▶ [Document]

__________________________________________________

Tuesday, Dec 22, 2009, 6:12 am
One Year After: Republic Workers Face Hard Times With High Hopes
Even after their historic victory, it has been a lean year for most workers from Republic Windows and Doors. Though the factory occupation a year ago won them the severance and vacation pay they were due, only about 20 have been rehired at Serious Materials Chicago (the California company that took over the plant) and most have been unable to find other work.
They have applied for scores of other jobs and taken training courses to develop new skills, but they all say there just aren’t jobs to be had. The jobs they have found are mostly minimum wage with no benefits. Some have been collecting unemployment, but others have not applied because of their documentation status.
Even as the workers have scrimped on holiday gifts and meal fixings, however, they are hopeful that next year will be a prosperous one as Serious Materials gears up to hire back a larger workforce.
Last week, Serious Materials CEO Kevin Surace visited the Chicago plant for a meeting with the entire former union workforce, to update them on the company’s progress and distribute $50 gift cards and holiday food. Surace said the winter months are typically slow for the window business, but he expects things to pick up by the second quarter.
Melvin “Ricky” Maclin, a leader of the factory occupation, has spent the year looking for work with no luck.
“I’m looking for anything I can get at this point,” said Maclin, 55, who worked at Republic for seven years. “I’m following any and all leads – cooking, warehouses, department stores.”
Based on the union contract signed with Serious Materials, he will be one of the next workers rehired in the new year.
“It’s been very financially stressful for me and my wife, all the grandkids,” he said. “This Christmas will be a lot different than past years. We’re just struggling to keep our heads above water. I’m chomping at the bit to get back to work.”
Maclin has kept busy supporting workers in other struggles, including the UE’s campaign to organize workers in Chicago-area warehouses. He was also active in the successful battle to prevent closure of the Hartmarx suit factory in Des Plaines, Ill., last summer and the UE’s attempt to prevent closure of the Quad City Die Casting factory on the Illinois-Iowa border.

__________________________________________________

▶ [Data extract]
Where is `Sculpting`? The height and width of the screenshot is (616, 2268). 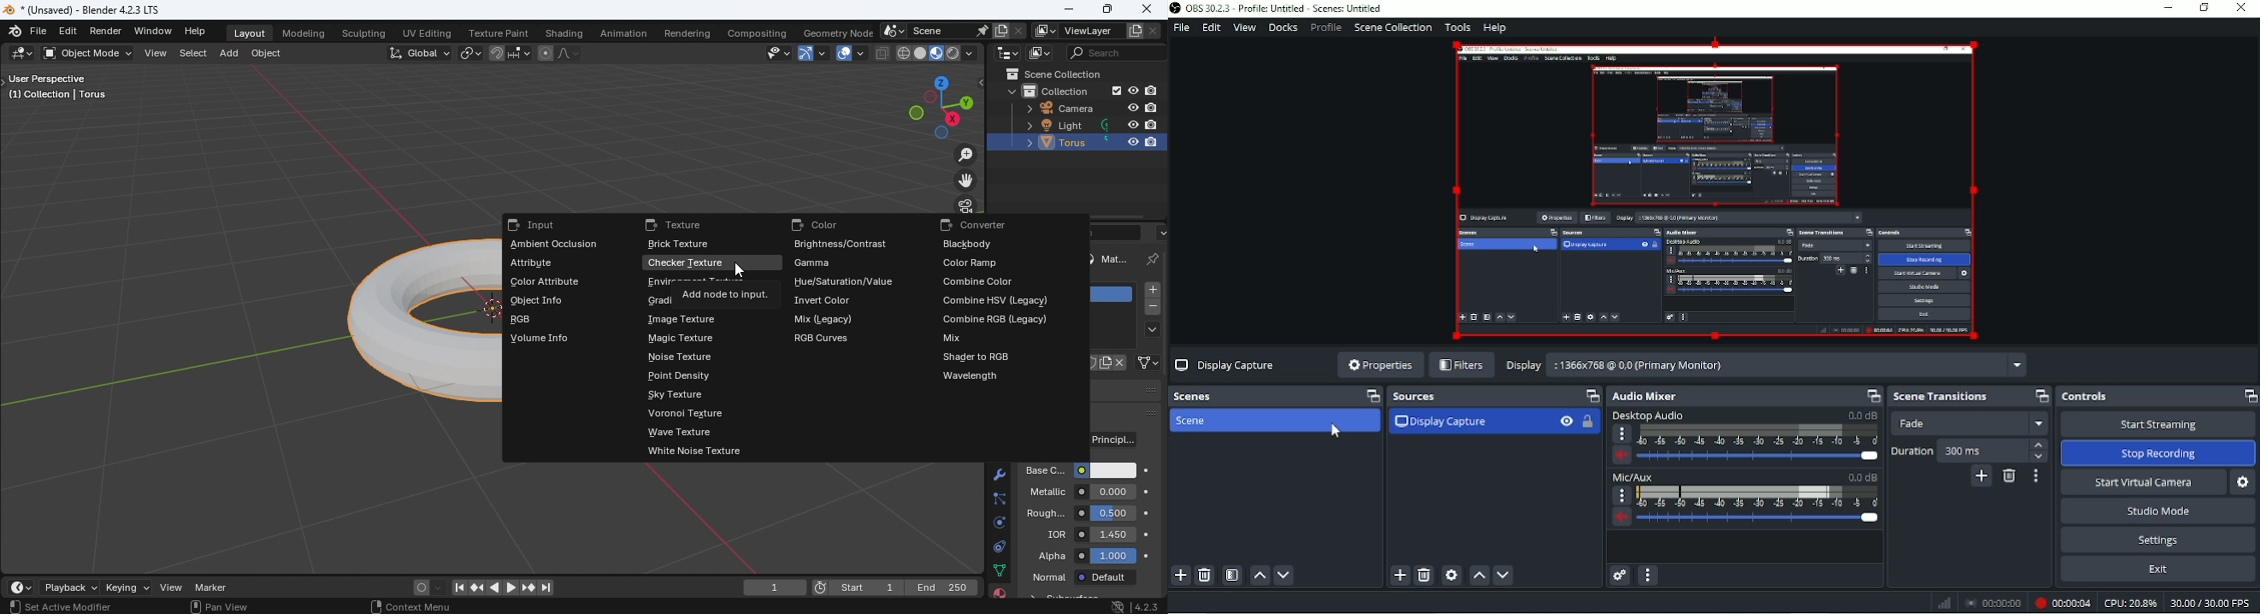
Sculpting is located at coordinates (363, 33).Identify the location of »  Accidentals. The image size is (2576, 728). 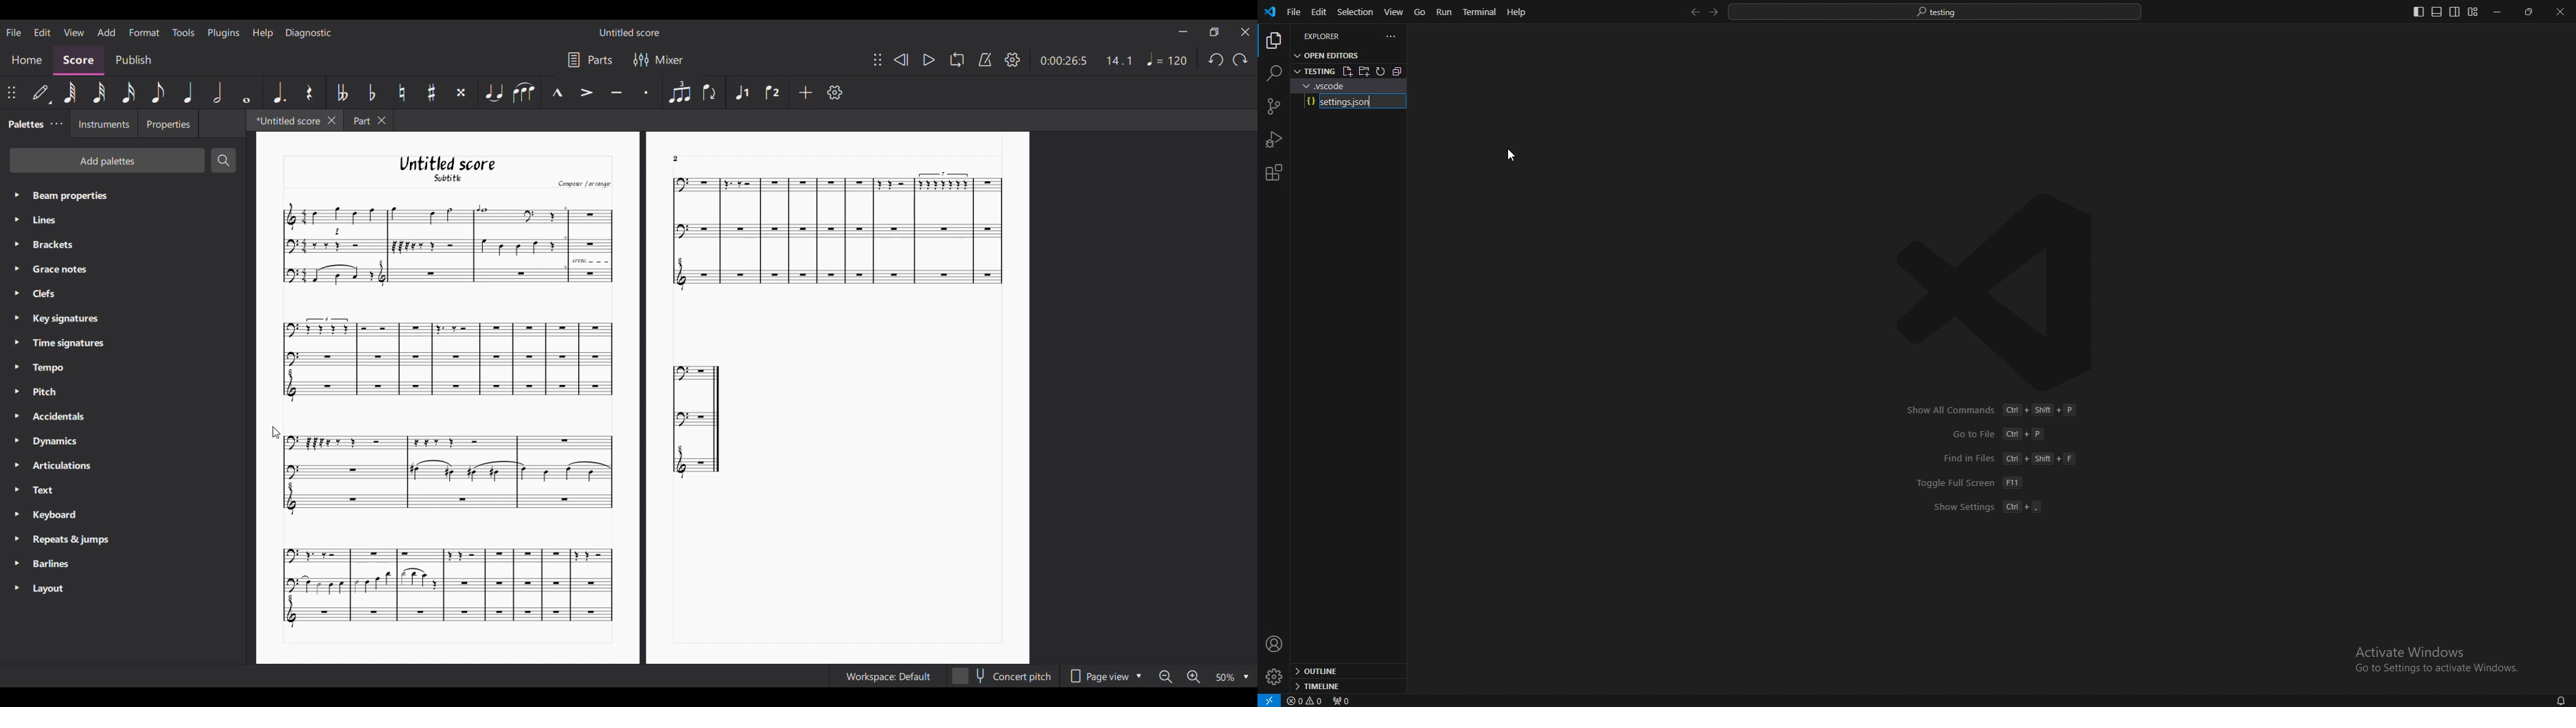
(54, 419).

__________________________________________________

▶ [Given problem] According to the article on Republic Windows and Doors workers, when does the CEO of Serious Materials expect business to pick up? The listing plays no part in what follows.

▶ [Task answer] By the second quarter.